Subject: | save() very slow for large files with many changes |
CAM::PDF version 1.54
Perl 5.10.1
Ubuntu 10.04 LTS
I have a script which makes multiple additions to (guessing) every third
page in a document with nearly 700 pages, totalling 17MB on disk. Sorry,
I can't provide a test file as this is confidential customer information.
Making the changes was quick (as I've come to expect from CAM::PDF) but
saving the document using preserveOrder() and cleanoutput() puzzlingly
took over two minutes.
Analysis with NYTProf revealed that most of the time was spent on line
5003 in PDF.pm.
$newxref{$key} = length $self->{content};
In my case, that was 139 seconds.
This gets executed each time a changed object is written out. I have no
idea about Perl internals but it seems to me that something odd is
lurking behind length(). Either it incurs a large-ish static penalty or,
even more oddly, takes longer to find the length of longer strings.

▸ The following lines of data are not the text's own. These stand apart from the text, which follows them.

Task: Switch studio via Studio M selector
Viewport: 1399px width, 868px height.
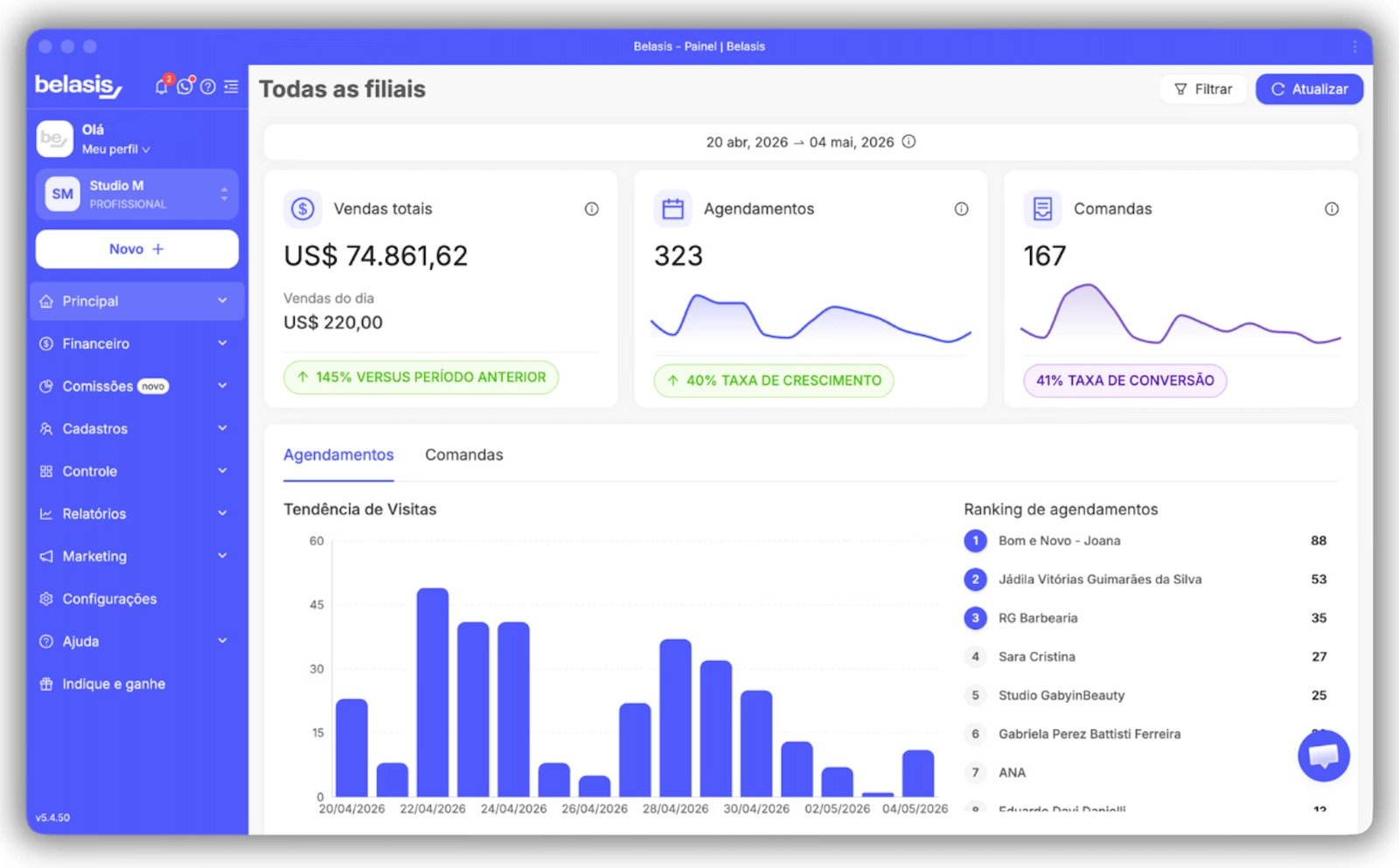Action: 136,194
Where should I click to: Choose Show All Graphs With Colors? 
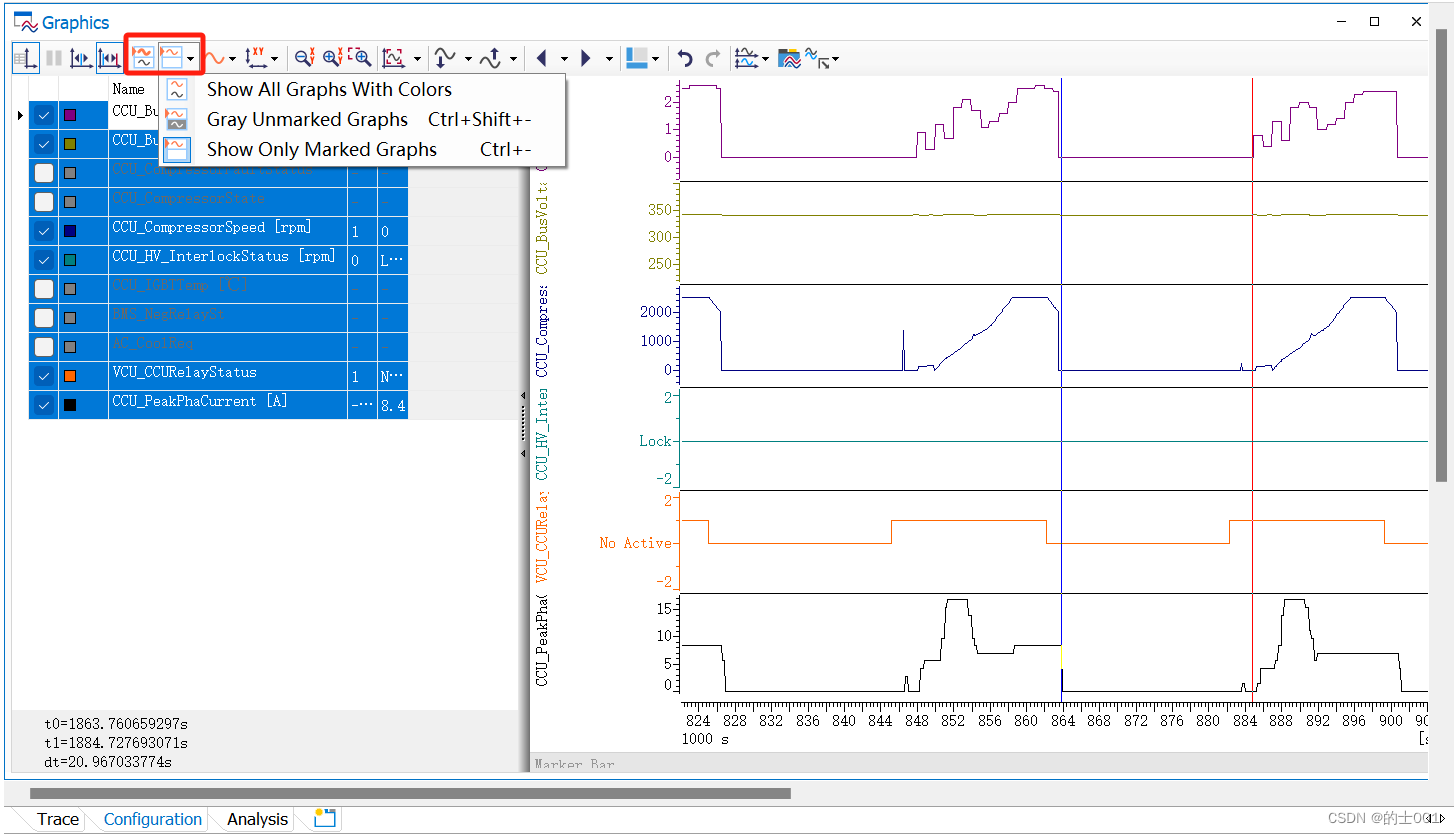tap(329, 89)
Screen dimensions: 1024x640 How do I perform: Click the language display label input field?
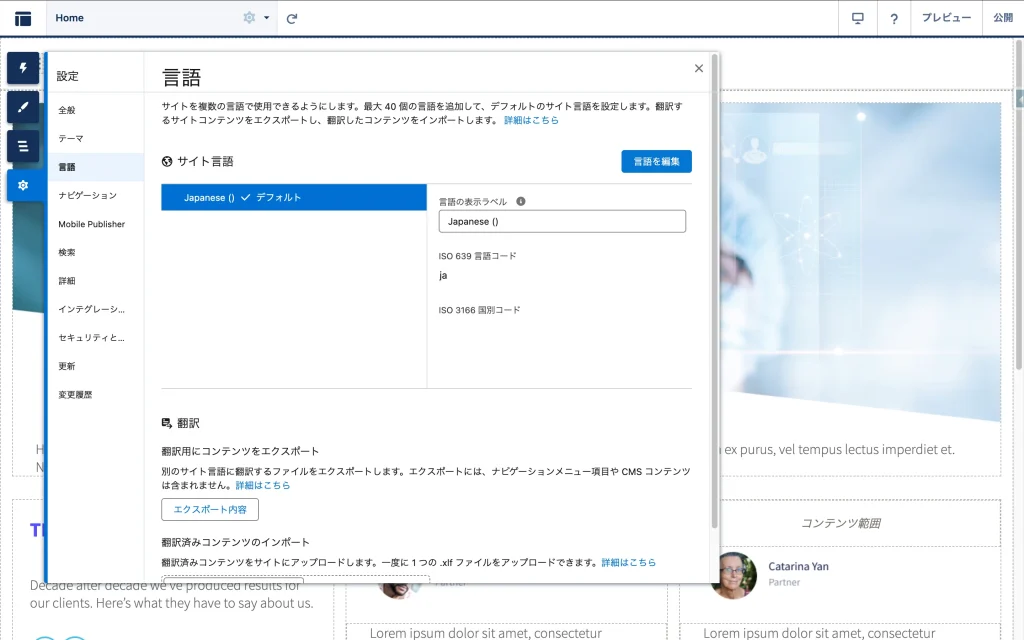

I patched the loop to keep a separate offset counter and only use
length() to find the size of the new objects. That works fine here;
length() now only consumes 3.51ms and the complete save() 1.83s, which
is just fine, so I didn't make any further attempts at optimisation.
I've attached my patch; hope this helps.
BTW: Thanks for CAM::PDF. I've tried Text::PDF, PDF::API2, PDF::Reuse
and even a demo version of PDFlib, but I've settled on this module
because it represents a good combination of speed, ability to get the
job done, and openness. It hasn't let me down yet and it looks like it's
being actively supported, too. Well done.
-- David
Subject: | CAM-PDF_save_patch.diff |
4999a5000
> my $offset = length $self->{content};
5003c5004
< $newxref{$key} = length $self->{content};
---
> $newxref{$key} = $offset;
5006c5007,5009
< $self->{content} .= $self->writeObject($key);
---
> my $obj = $self->writeObject($key);
> $self->{content} .= $obj;
> $offset += length $obj;